Le judaïsme et l'obsession alimentaire
Soucieux de proposer au fidèle une alimentation, sinon équilibrée, du moins permise par les dieux, le Consistoire de Paris, créé par un décret napoléonien de 1808, dresse une liste exhaustive des aliments casher. À défaut de méditer sur les questions essentielles de l'existence humaine, les superstitieux ont l'illusion de satisfaire leur divinité en mangeant ceci ou en n'ingérant pas cela. Même si un dieu gastronome est très préférable à un dieu vengeur, l'indissociabilité de ces deux caractères rend assez bien compte de la pauvreté spirituelle d'une religion qui proscrit l'utilisation des sachets de levure sèche de boulangerie fournis avec les préparations à pizza...
Les interdits alimentaires, qui ne se limitent pas au dégoût du porc, prennent en charge l'estomac du juif de son lever à son coucher. Au petit déjeuner, le pieux croyant pourra consommer des biscottes et des céréales à condition qu'elles aient été prélevées au rayon diététique. Toutefois, la vigilance du croyant devra lui faire prêter attention à l'usage des Achkenazim selon lequel "les BISCOTTES et PAINS CÉRÉAL bien que neutres (sans lait) ne sont pas à tartiner avec de la viande, ni à mettre en bouche avec de la viande (règle du Nat bar Nat)". Cela méritait d'être dit pour éviter de grands périls.

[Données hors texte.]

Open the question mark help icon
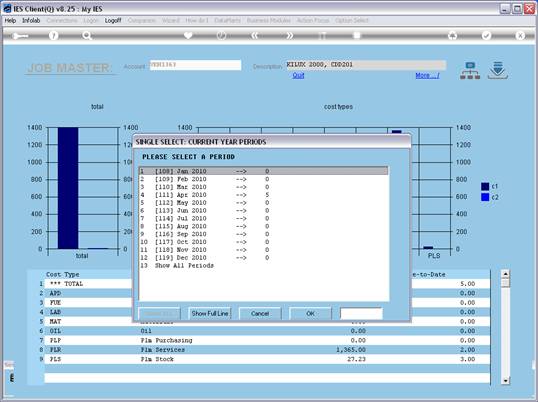This screenshot has width=538, height=402. point(54,35)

Après une matinée de prières et avoir glorifié "dieu" de ne pas l'avoir fait femme, le croyant prendra une repas bien mérité composé, par exemple, de poisson, un aliment qui demeure mangeable bien qu'il soit devenu le symbole des premiers chrétiens (ICHTUS). La liste des poissons autorisés est précise et quelques recommandations sont néanmoins à observer. L'affamé pourra manger du saumon, mais pas de la saumonette, de la carpe, mais pas de la carpe à cuir. Quant à la carpe miroir, "il faut vérifier la présence d'écailles". Le péché, insidieux et sournois, guette toujours le goinfre dans sa gourmandise peu scrupuleuse. Le croyant sera bien inspiré d'accompagner son poisson de légumes en barquettes, de toutes spécialités, sans toutefois s'abandonner à ingérer des betteraves en dés Bio ou du maïs, précision évidente mais pas superflue. Le plat pourra être aromatisé à l'aide d'épices déshydratées qui seront à choisir uniquement dans des marques fabriquées en France et non mélangées ! De plus, "l'ail, l'échalote, les oignons déshydratés ne sont à utiliser qu'en lamelles, lanières ou semoule" et on exclura vigoureusement les poudres. Pas de place pour l'à peu près dans les épices casher. Enfin, en guise de dessert, il se délectera d'une crème dessert Danone en évitant impérativement le produit Danette à boire au chocolat ou au caramel. On n'ose envisager la sanction divine. Le repas se conclut par une bonne tisane en sachet. Cela va sans dire mais cela va mieux en le disant, interdiction formelle de boire celles contenant des arômes ou du sucre de raisin. Le croyant est maintenant prêt à retourner à sa yeshiva pour se purifier l'âme avant le repas du soir.